China spends a significant amount of its online time gaming: each and every of the many internet cafes around the country are filled around the clock with gamers desperately clicking their mice at fantastical MMORPG opponents, or mashing their keyboards in an attempt to master the latest Dance Dance Revolution spin off. But some games are more popular than others, especially the ones that have spawned from social media sites: pretty much everyone in China either plays Happy Farm (or has a Happy Farm in reality), or knows about it. But what other games have become popular over the past year?
The Next Web, in traditional year-end fashion, has posted a list of the top 10 social games in China over the past year.
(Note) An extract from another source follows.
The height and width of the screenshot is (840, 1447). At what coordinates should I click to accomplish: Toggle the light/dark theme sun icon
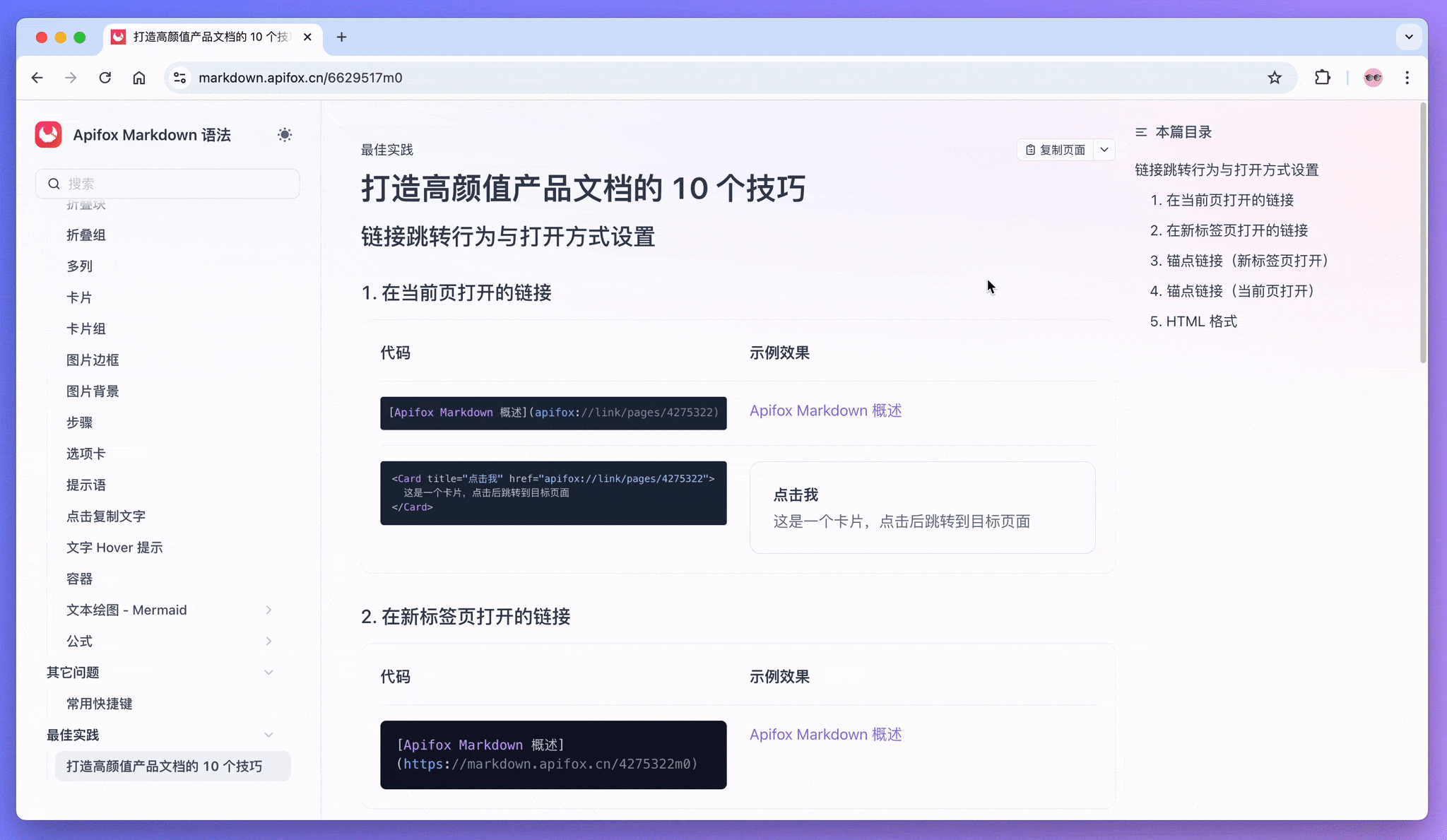click(x=285, y=135)
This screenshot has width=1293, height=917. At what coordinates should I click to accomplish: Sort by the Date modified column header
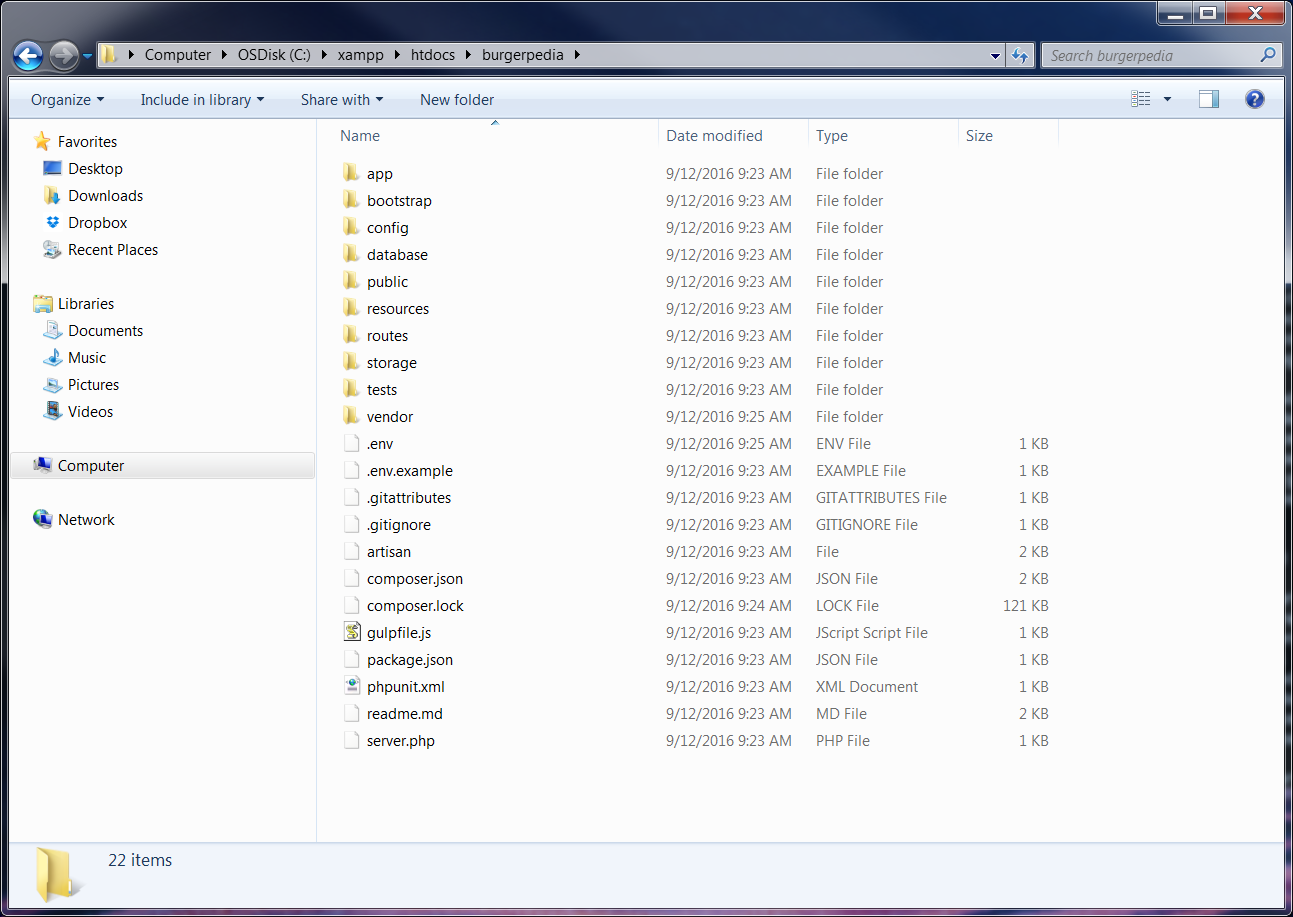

Happy Farm, of course, won top honors with its alluring plant-watering and livestock stealing gameplay, and it seems that its wild success has become the industry standard for games. Other games, like Parking Wars and House Buying, incorporate the same sort of cutthroat social dynamics, and have remained popular. Most of the games, however, are simply knock-offs of games you can play on Facebook, but have become integral parts of youth culture in internet-crazed China.
We're frankly amazed at how much status and stealing can motivate internet users to play games. Moreover, we marvel at the homogeneity of the games: pretty much every game has something to do with cultivating something, be it plants, animals, or property (we defer to the aptly titled "Slave Manor," where you can buy and sell your friends). It creates a bizarre dynamic: as Chinese youth are gaining more internet friends than real, live ones, it's both somehow appalling and perfectly rational that social media games are beginning to create a hyperreality that closely mirrors society. We can't wait to see what sort of games come out next year!